16/05/2016 — 13/08/2016
This Kolossal Kat, that
This Kolossal Kat, that Massive MOG is a new exhibition of work by Mark Leckey for Grundy Art Gallery.
The exhibition will bring together works that involve the artist's long-standing interest in Felix the Cat, the first known broadcast image. Central to the show will be FEELINTHECAT, a major new commission undertaken to mark the Arts Council Collection's 70th anniversary.
The new work, FEELINTHECAT is a walk-in installation in which viewers will enter a giant 3D paper version of Felix the Cat, which also acts as a speaker. Inside visitors will watch high definition looped footage seemingly of a man – the artist – inside a black furry costume and Felix the Cat head, seemingly becoming the Cat.
Leckey’s interest in Felix the Cat can be traced to a performance lecture he gave at the Institute of Contemporary Arts in London, titled ‘In the Long Tail’, which drew on an image he’d found on the internet of Felix the Cat, from which he learnt of its origins as the first broadcast image.
The exhibition will see a profusion of reproductions of this iconic image. In addition to the new commission and a video of his ICA Lecture performance, it will feature Inflatable Felix (2013) a giant blow-up version of the cartoon cat. Earlier works such as Flix (2008), on 16mm film, point to questions of fetish and desire bound up in the jet-black image of Felix on screen.
In addition to the main exhibition visitors will also be able to see Leckey’s seminal film Fiorucci Made Me Hardcore (1999), which has been described as ‘perhaps the finest portrayal of British nightlife ever captured’, and which also link’s to Blackpool’s part in the history of Northern Soul, an underground music and dance movement that was particularly active in the North West of England in the 1960s and 70s.
Leckey is often cited as one of the most influential artists working anywhere in the world today.

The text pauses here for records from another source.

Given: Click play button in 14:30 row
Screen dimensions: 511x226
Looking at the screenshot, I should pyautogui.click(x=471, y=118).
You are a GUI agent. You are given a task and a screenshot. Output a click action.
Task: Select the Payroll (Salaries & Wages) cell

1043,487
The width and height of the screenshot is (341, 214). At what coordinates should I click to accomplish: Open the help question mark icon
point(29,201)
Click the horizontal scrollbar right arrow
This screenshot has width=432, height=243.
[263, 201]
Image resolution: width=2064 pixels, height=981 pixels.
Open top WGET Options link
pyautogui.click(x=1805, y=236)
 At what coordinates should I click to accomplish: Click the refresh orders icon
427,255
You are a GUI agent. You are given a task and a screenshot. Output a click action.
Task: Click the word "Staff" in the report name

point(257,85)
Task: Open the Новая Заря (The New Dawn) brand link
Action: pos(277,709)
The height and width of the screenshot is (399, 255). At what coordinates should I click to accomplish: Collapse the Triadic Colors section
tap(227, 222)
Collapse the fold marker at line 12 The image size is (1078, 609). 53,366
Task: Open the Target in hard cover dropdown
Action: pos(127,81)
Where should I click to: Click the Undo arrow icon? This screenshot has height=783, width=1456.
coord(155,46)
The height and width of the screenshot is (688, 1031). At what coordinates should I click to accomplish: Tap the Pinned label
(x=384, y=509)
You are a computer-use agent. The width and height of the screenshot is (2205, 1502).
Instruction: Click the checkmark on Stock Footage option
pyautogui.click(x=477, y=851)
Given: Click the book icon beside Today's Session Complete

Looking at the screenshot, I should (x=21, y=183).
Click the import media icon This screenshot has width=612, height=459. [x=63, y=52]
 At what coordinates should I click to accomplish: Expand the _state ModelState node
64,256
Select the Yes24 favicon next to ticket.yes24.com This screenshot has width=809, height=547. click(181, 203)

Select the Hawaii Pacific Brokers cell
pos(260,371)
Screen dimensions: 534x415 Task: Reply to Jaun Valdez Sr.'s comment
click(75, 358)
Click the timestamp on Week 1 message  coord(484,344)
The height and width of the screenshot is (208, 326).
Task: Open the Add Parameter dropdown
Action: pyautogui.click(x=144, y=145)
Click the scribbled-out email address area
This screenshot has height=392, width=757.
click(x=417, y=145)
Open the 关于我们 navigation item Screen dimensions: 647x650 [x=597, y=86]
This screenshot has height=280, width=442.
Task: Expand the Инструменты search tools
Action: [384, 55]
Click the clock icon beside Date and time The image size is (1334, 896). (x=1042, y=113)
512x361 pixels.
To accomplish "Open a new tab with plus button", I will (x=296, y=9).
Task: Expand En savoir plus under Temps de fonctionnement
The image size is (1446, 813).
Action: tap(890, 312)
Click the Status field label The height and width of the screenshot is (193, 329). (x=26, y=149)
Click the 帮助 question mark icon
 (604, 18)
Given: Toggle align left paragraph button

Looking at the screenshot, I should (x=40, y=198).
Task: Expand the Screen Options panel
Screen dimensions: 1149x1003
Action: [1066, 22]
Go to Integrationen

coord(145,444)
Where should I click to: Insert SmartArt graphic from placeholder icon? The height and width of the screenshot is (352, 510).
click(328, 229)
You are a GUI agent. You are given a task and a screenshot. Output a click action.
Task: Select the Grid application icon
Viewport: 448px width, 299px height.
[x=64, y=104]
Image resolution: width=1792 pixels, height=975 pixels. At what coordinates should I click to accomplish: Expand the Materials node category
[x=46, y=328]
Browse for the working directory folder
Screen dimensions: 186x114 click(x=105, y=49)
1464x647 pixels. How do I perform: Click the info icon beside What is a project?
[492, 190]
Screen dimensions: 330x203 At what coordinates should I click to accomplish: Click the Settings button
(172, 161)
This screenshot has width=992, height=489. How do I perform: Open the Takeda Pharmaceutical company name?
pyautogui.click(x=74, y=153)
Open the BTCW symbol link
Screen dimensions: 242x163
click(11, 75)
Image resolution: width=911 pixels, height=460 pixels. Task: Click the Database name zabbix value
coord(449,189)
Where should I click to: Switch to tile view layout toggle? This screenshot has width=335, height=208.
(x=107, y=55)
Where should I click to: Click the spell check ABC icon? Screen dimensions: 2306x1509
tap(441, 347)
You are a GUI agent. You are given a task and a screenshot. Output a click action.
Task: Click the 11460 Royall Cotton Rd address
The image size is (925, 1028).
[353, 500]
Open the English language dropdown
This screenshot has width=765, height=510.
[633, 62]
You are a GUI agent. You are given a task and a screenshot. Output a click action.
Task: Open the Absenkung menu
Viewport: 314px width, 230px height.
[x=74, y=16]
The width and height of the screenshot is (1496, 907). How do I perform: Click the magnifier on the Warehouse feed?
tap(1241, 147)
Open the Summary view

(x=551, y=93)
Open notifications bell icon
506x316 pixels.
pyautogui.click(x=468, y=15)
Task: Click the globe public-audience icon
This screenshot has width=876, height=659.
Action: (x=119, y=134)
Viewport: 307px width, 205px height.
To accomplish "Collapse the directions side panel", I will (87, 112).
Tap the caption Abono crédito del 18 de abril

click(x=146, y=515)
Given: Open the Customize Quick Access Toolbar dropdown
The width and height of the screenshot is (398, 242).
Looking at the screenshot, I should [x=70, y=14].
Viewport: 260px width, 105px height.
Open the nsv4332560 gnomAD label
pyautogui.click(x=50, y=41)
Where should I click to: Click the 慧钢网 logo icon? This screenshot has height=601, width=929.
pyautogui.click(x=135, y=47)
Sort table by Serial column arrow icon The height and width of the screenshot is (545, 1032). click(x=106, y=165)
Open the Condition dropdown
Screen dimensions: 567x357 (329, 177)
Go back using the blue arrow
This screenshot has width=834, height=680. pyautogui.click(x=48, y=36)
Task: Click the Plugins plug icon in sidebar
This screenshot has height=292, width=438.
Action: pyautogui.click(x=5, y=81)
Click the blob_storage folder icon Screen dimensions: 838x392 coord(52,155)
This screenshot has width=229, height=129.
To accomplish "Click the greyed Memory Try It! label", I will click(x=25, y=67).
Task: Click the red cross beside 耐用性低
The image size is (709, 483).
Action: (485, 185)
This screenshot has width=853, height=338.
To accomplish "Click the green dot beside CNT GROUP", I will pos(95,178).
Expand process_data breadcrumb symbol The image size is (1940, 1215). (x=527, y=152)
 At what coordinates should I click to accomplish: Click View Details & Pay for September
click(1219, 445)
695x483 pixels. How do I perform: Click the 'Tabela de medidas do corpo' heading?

He has consistently explored the space where visual art meets popular culture, and collapsed traditional distinctions between the ‘high’ and the ‘low’. As incisive as it is entertaining, his most recent work has focussed on the technological and visual developments at the heart of our digital age and how the internet is reshaping the relationship between people, things and images.
Mark Leckey was awarded the Turner Prize in 2008. A further new commission of his work will be shown at the Liverpool Biennial 2016, and he will undertake a major solo exhibition at the Museum of Modern Art MoMA PS1 in New York later in the year.
The artist is represented by Cabinet Gallery, London; Galerie Buchholz, Cologne, Germany and Gavin Brown's Enterprise, New York
23/06/2016 — 25/06/2016
Kihlberg & Henry
This Building, This Breath
This Building, This Breath continues Kihlberg & Henry’s exploration of the disembodied voice in moving image and performance. For this piece, a voiceover is delivered live alongside a 15 minute video, activated whenever somebody enters the room. Here the duo explores cultural understandings of breathing as a device to play with the relationships between language, image, architecture and audience.
In the script, Kihlberg & Henry make use of a varied series of references of breathing, from biological meanings and principles in martial arts and yoga to deviations of the term such as those used in breathing materials and lens breathing. The voiced content coincides with the choreography of projected images as if images were falling from the speakers’ mouth, and retracting with his inhalations, combining eclectic and associative found footage. Adopting mechanisms familiar to the spheres of hypnosis or meditation in the structure and delivery of the script, this Building, This Breath drives towards an abstract proposition that the room itself is breathing.
This Building, This Breath was commissioned by fig-2, supported by the Art Fund, Outset, and Arts Council England.